As compared with 1926, the dollar which the unhappy debtor must pay today
has become $1.80; and unemployment, though not accurately ascertainable,
is estimated at about 12 million men in January 1933 as compared with about
2 million four years earlier.
What caused this reversal of a good start? Partly, no doubt, it was
the national election, with its uncertainty and its campaign of fear. Business
stopped using the credit facilities that had been "pumped into" the member
banks, and the Federal Reserve Banks stopped pumping it in. Whether Mr.
Hoover's program would have failed in any event, I am not prepared to say.
But it had one loophole which, if it was not inevitably bound to defeat
the plan, was certainly hound to delay its effects. The trouble as I now
interpret it was this: the whole thing was conceived for the producer,
not for the consumer. It tried to finance production before there was any
consumption to make the financing worth while. At this writing, we seem
to be in the grip of a tragic deadlock. Credit is ready and waiting for
business to borrow, but business will not borrow till customers walk in,
and customers will not walk in till business supplies some of the buying
power in the shape of wages, and also some of the buying courage in the
shape of jobs without strings. In short, business will not act till the
consumer does, and the consumer will not and cannot till business does
- or until some other aid reaches the consumer. All that has reached him
so far has been admonition and preaching; yet his hard cash is as short
as the producer's - (short of bulk 21 per cent and short of speed 61 per
cent). Preaching does not help that, and until something does help it -
(something right in the consumer's actual pocket) - the financing of the
producer not only fails; in some ways, it actually makes the consumer's
plight worse - through taxation. It decreases the consumer's purchasing
power, burdens the taxpayers, increases the Government debts and merely
enables the destitute to exist. In short it delays recovery.

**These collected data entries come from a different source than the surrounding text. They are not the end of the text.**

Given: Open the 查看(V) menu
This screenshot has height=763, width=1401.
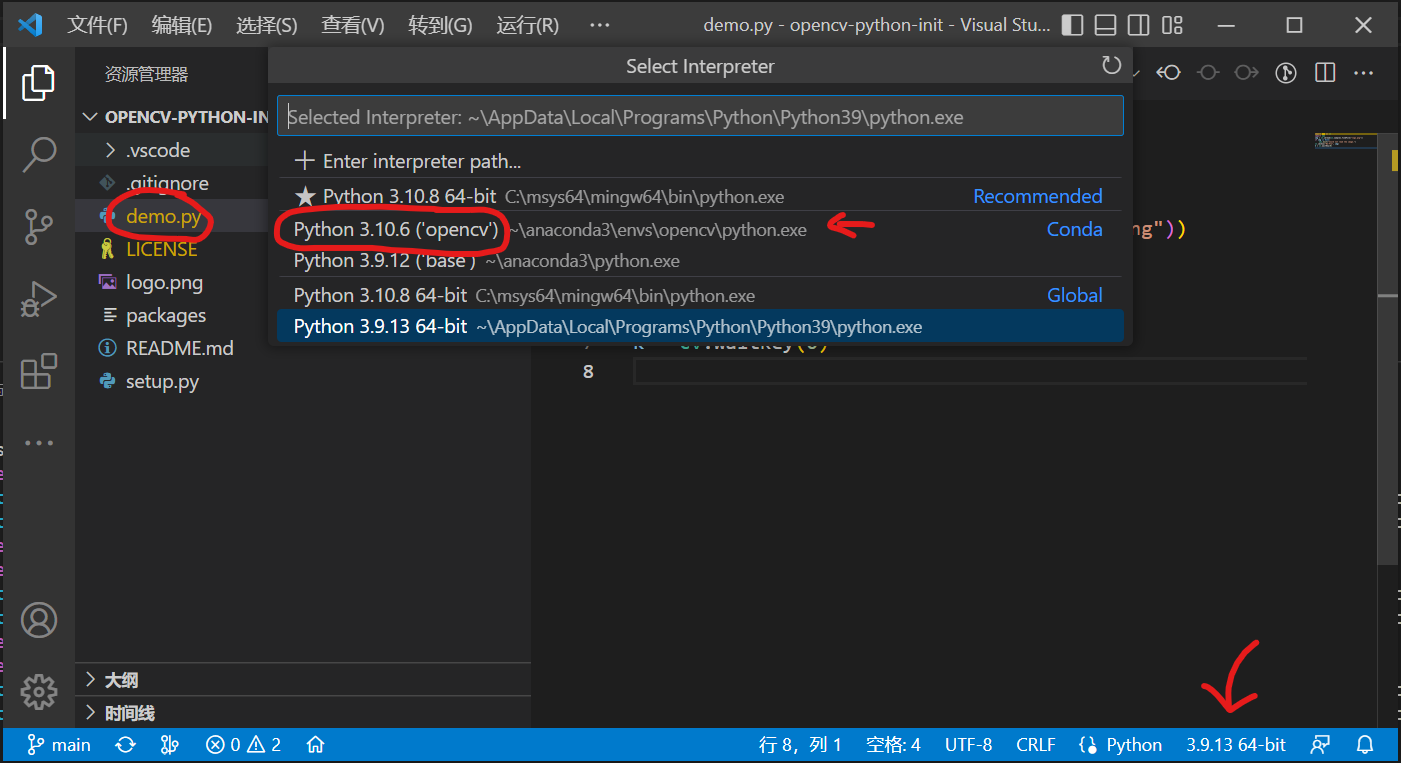Looking at the screenshot, I should click(352, 25).
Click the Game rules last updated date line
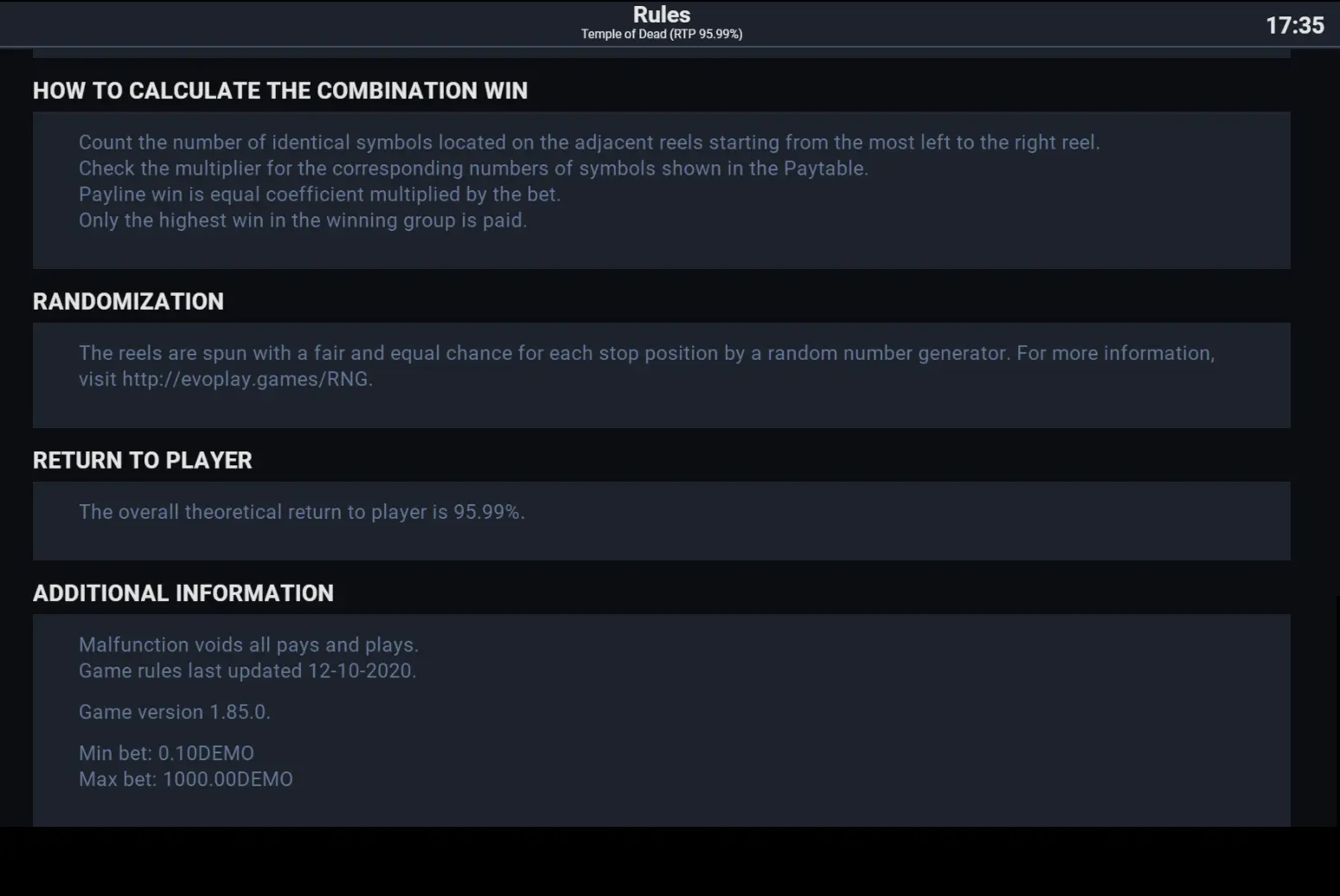The height and width of the screenshot is (896, 1340). click(247, 671)
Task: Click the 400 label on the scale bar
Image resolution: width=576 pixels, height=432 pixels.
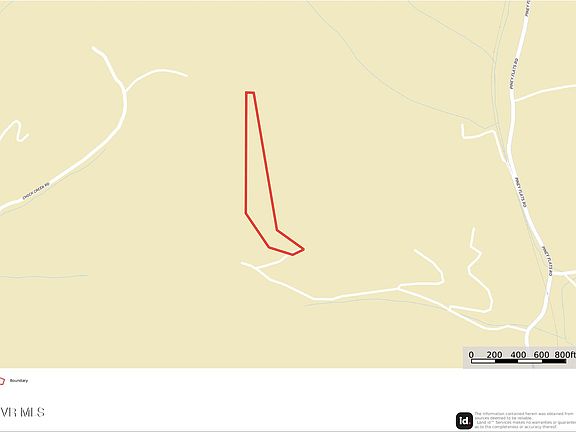Action: pyautogui.click(x=518, y=355)
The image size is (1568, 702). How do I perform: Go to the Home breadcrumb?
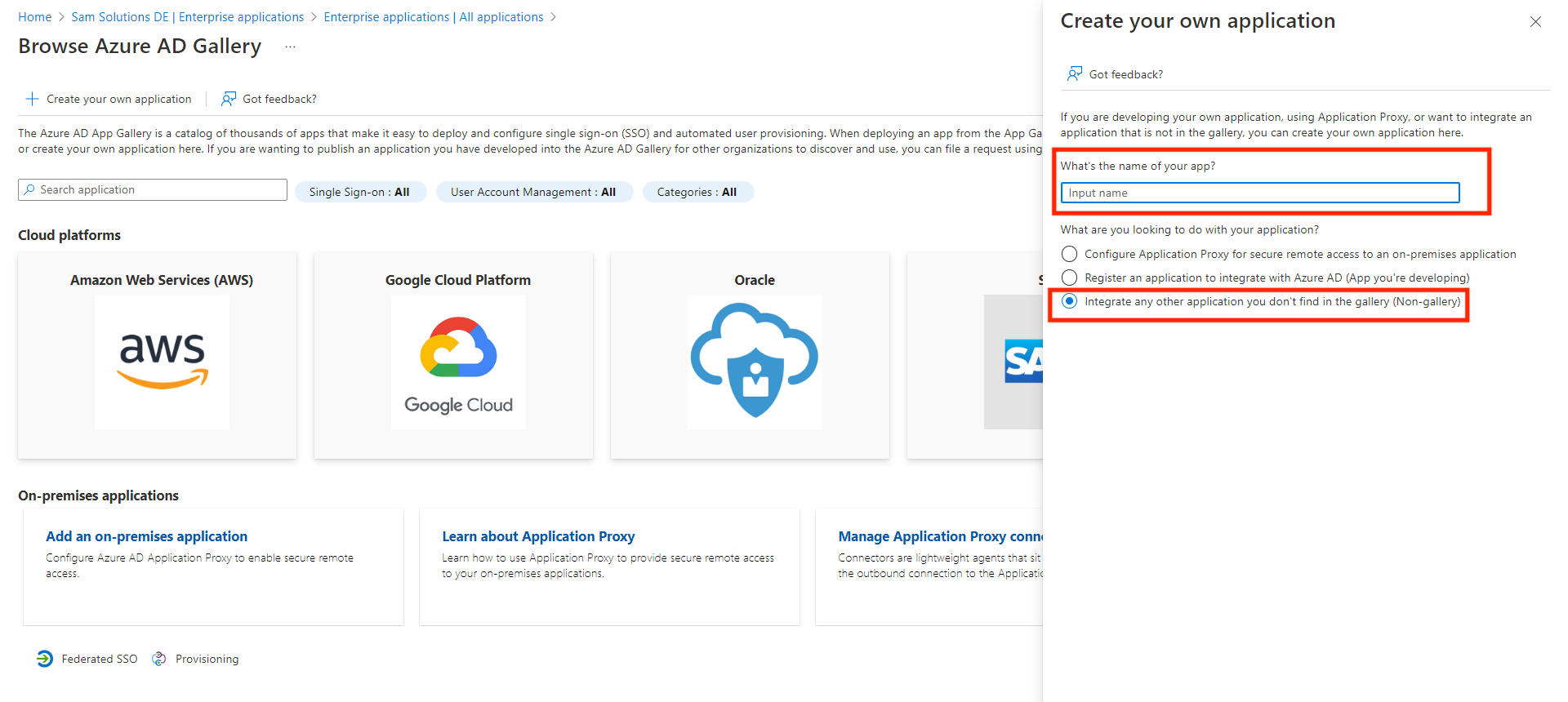pos(34,17)
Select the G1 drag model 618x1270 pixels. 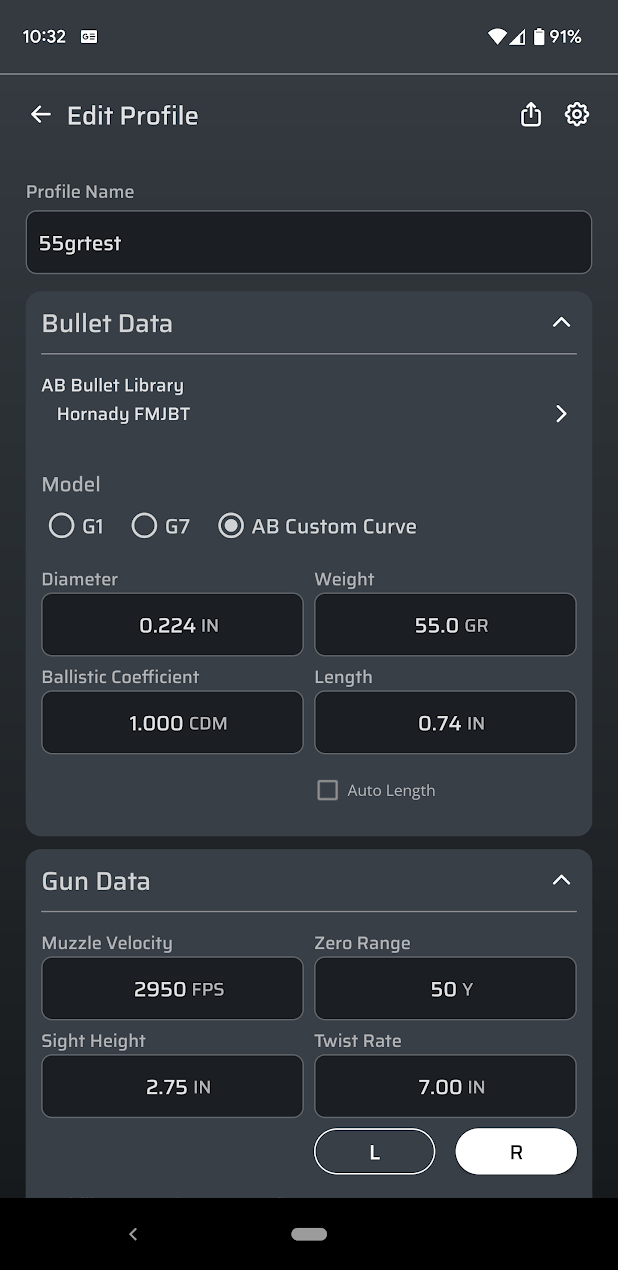tap(62, 526)
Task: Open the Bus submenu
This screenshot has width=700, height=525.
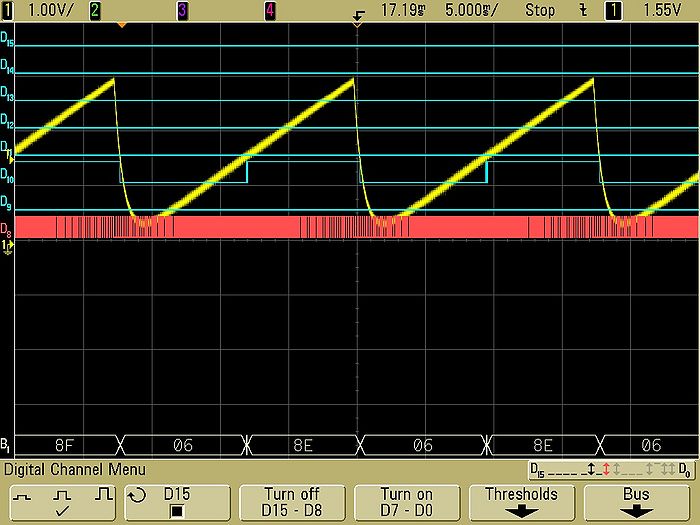Action: coord(636,502)
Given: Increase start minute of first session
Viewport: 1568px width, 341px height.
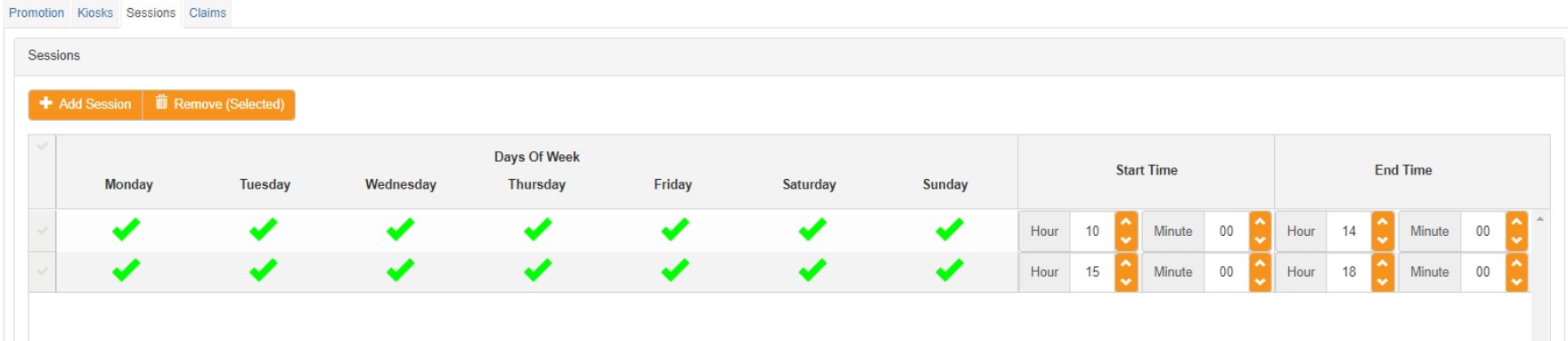Looking at the screenshot, I should [x=1260, y=222].
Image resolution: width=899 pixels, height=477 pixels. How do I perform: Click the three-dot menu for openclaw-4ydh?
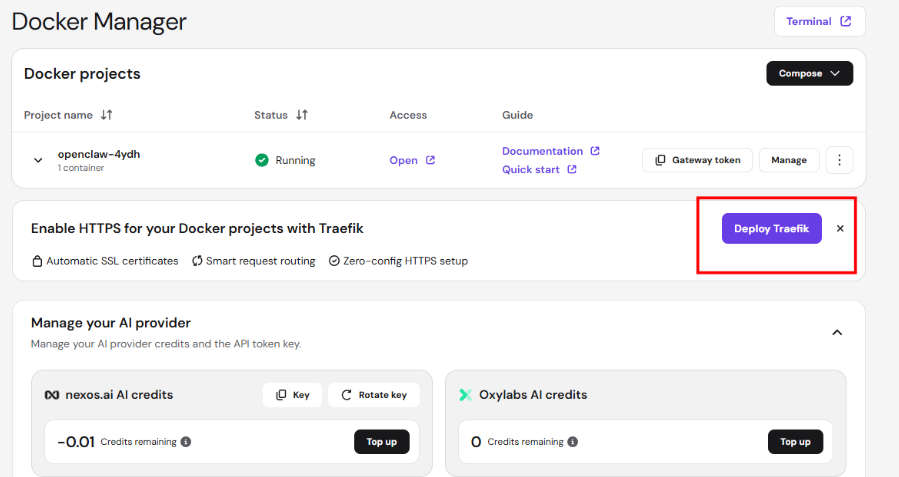[839, 160]
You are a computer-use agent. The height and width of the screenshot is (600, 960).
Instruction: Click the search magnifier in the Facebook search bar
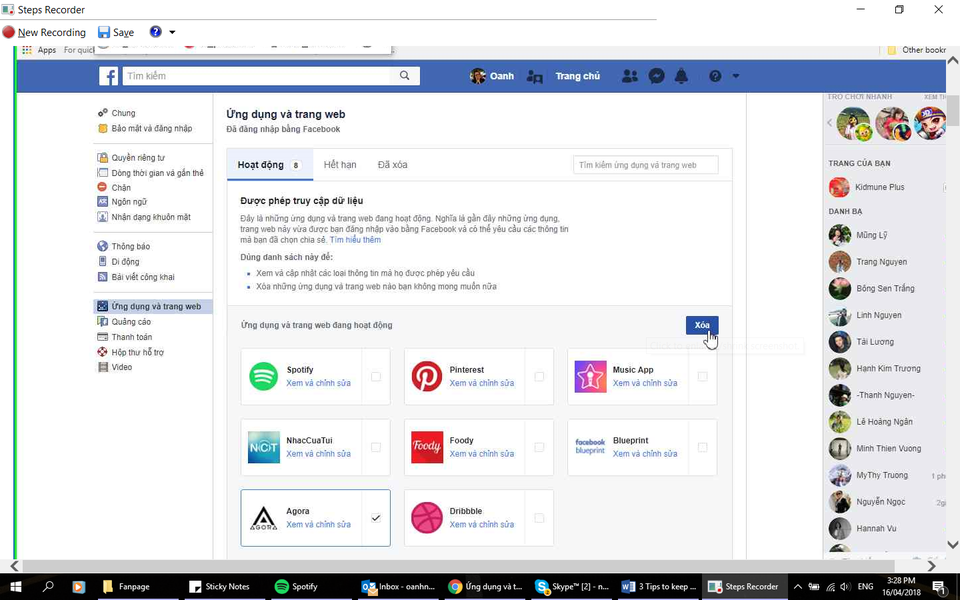coord(403,75)
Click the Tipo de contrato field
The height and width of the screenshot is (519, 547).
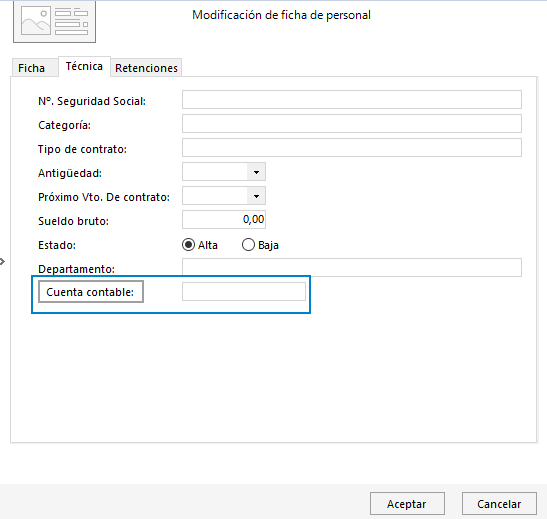(x=352, y=148)
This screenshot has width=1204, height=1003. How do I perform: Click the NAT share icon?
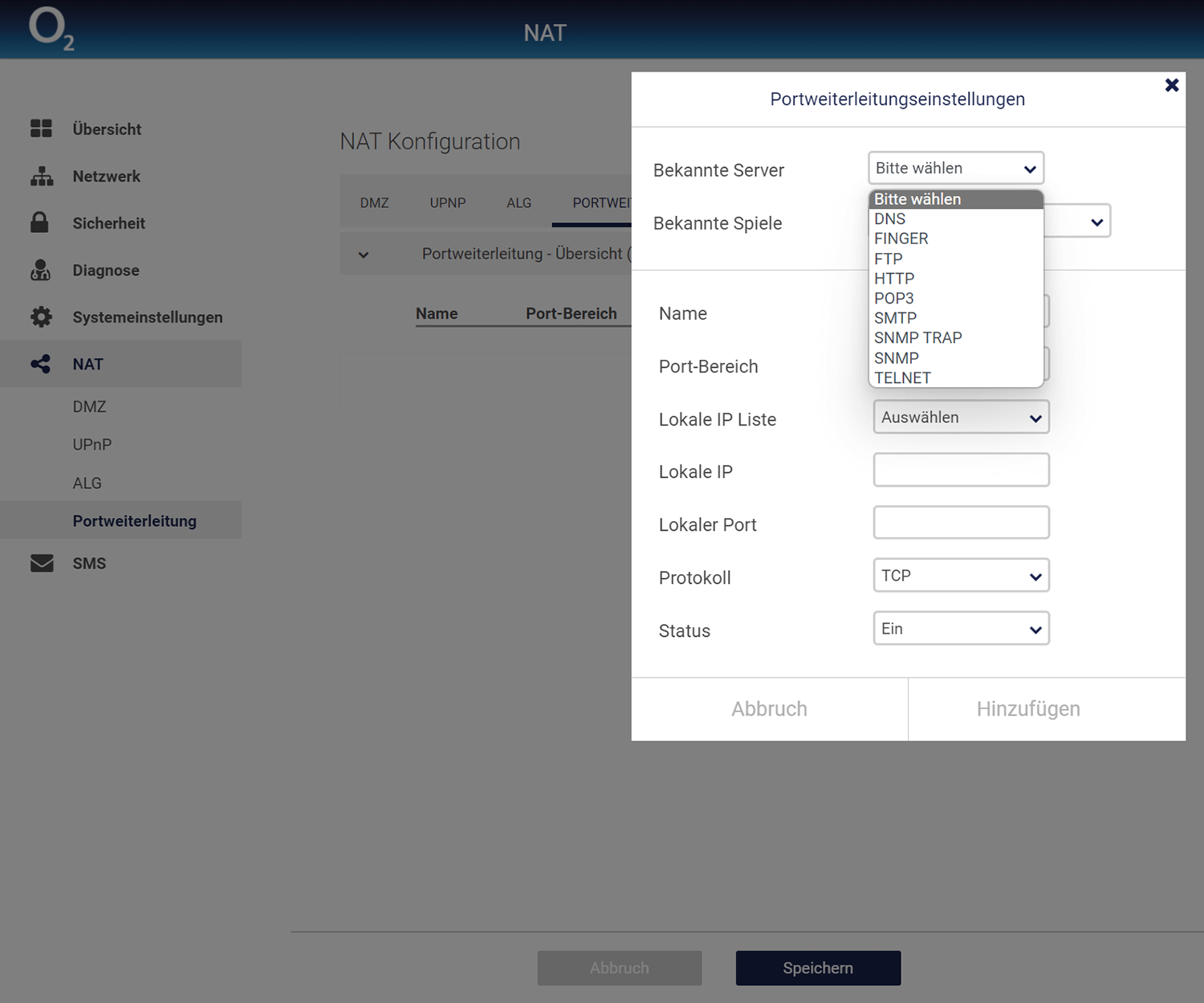tap(40, 365)
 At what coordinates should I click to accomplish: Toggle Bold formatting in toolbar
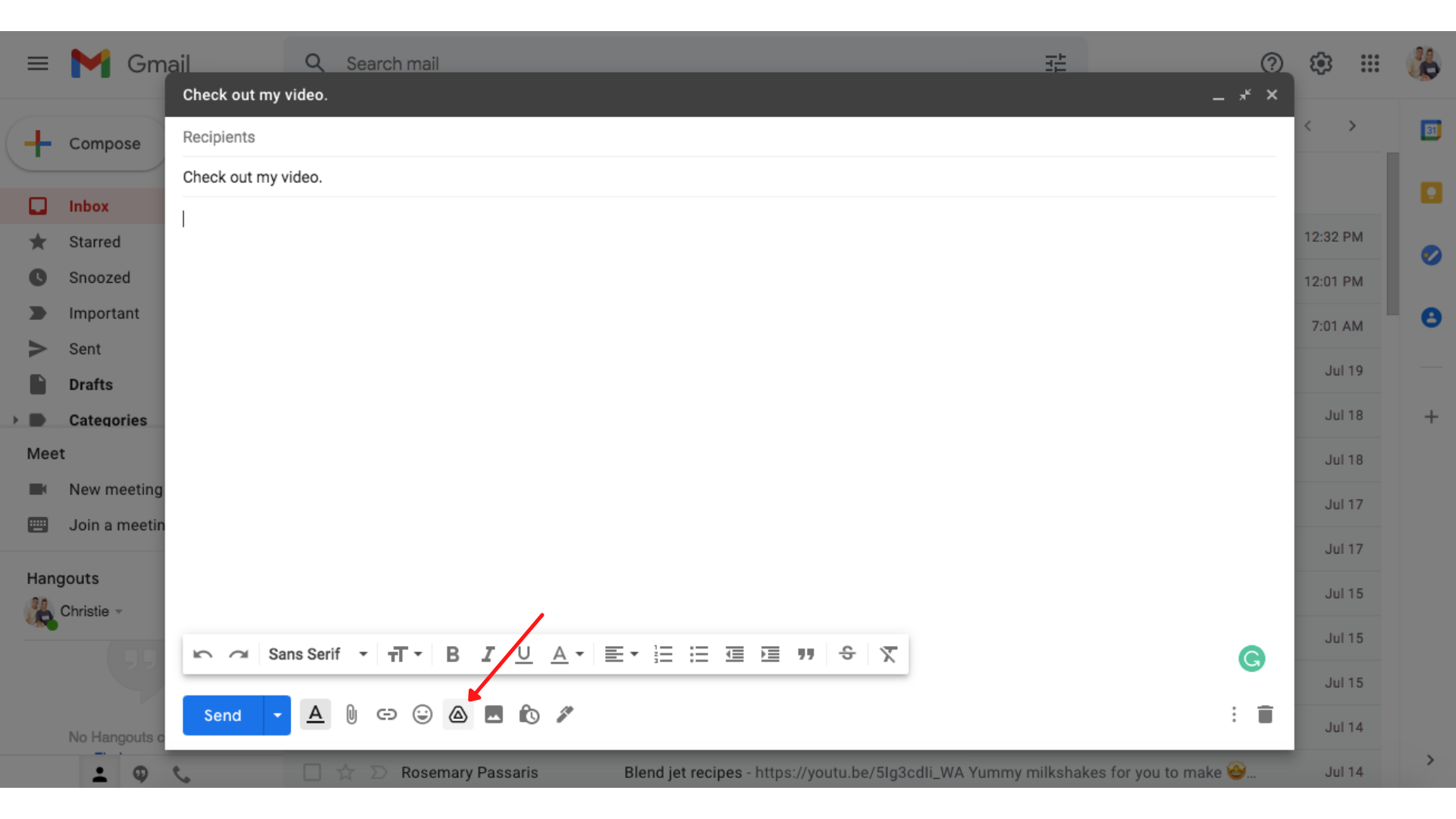click(452, 654)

This is precisely where Stamp Scrip comes in - to give buying power
to the consumer, and supply the compulsion to use it.
It is worth emphasizing that this compulsion will not only discourage
the individual from hoarding cash but also discourage the banks from hoarding
cash - "to keep liquid," as they prefer to express it.
(1) See Appendix.
(2) Senator Bankhead's proposed legislation will be found later along
with a part of the good-natured and open-minded discussion which took place
to the Senate Chamber on that occasion.
(3) In my " Why is the Dollar Shrinking?" 1914; "Stabilizing the Dollar,"
1920; "The Money Illusion," 1928; "Booms and Depressions," 1932.